Tyler: The topic for today is basically flipping interview advice on its head, and saying normally it's assuming that the company is in the driver's seat and has all the power. What I want to talk about today is after you get to the point where you know you want someone, well or before that point, but what can you do to really maximize the odds of someone actually accepting one of these offers. We have a coding fellow, which is where we teach people to code, we have two different internships, and we have a full time position we're recruiting for right now. It really, really sucks when you find the perfect person, you give them the offer, and they decline. I just want to avoid that if I can.

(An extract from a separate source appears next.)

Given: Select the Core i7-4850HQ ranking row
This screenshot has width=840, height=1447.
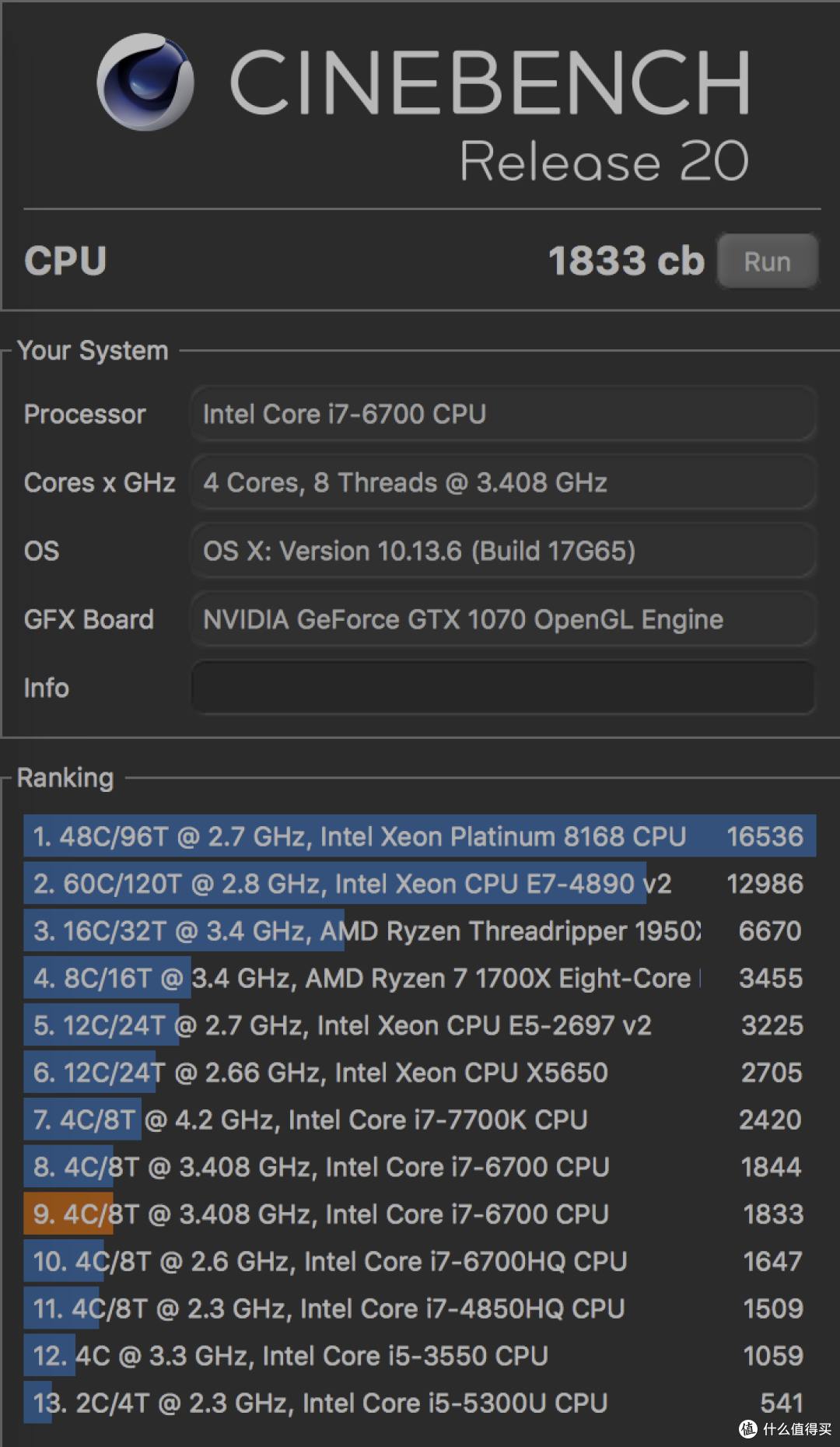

Rick: Yeah. Well, before the show I asked you I think what your acceptance rate was currently, can you share that?


Tyler: Yeah, this is kind of back of the napkin because we don't have a real applicant tracking system for this, but I would guess it's about 75% probably say yes, and 25% decline, would be my guess. More people decline earlier, but I'd say if we give an offer, some people bow out of the process before this, but if we give an offer, I'd say we have about 75%.

Rick: Cool. It sounds like what you want to focus on is how to increase that 75% up to a higher rate.

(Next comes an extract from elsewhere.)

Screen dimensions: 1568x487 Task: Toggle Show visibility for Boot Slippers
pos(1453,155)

Tyler: Yeah. Absolutely. And I think there's other benefits to this too. It's sort of like the way a good sales process for a company is going to lead to better customer retention also. This is the first impression for a recruit, and we want to build momentum that carries all the way through to after they start.

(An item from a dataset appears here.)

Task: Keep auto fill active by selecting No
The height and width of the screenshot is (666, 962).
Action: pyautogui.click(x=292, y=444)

Rick: Okay. All right. Well, I guess, what would be success for this conversation?

Tyler: Yeah, I mean, what I'm looking for, I think, I mean ultimately the vague version of this is I just want to get people to actually say yes when I give them job offers. Specifically, I think I'd love a couple tangible takeaways or, not even... just ideas. I feel this is like a brainstorming thing where it's like maybe we can come up with five or ten things I can try, and maybe I'll actually actually try three of them, and one of them will work. But things I can actually do to just do more than whatever I'm doing now, which might be, in some ways, the bare minimum to get people to say yes.


How the interview and offer process works currently

Rick: Well can you talk about what you're doing now?

Tyler: Yeah. I'm inclined to break this into two categories. One is what's the whole interview process? Because that's leaving an impression on the person, and then there's the actual offer itself. I'm probably really bad at the offer itself. That's probably like the low hanging fruit here. But I'm happy to start at the beginning if you think that'd be helpful.

Rick: Totally up to you. We can dive in right to the offer, how you're positioning that, or you could add context about how you're going about this.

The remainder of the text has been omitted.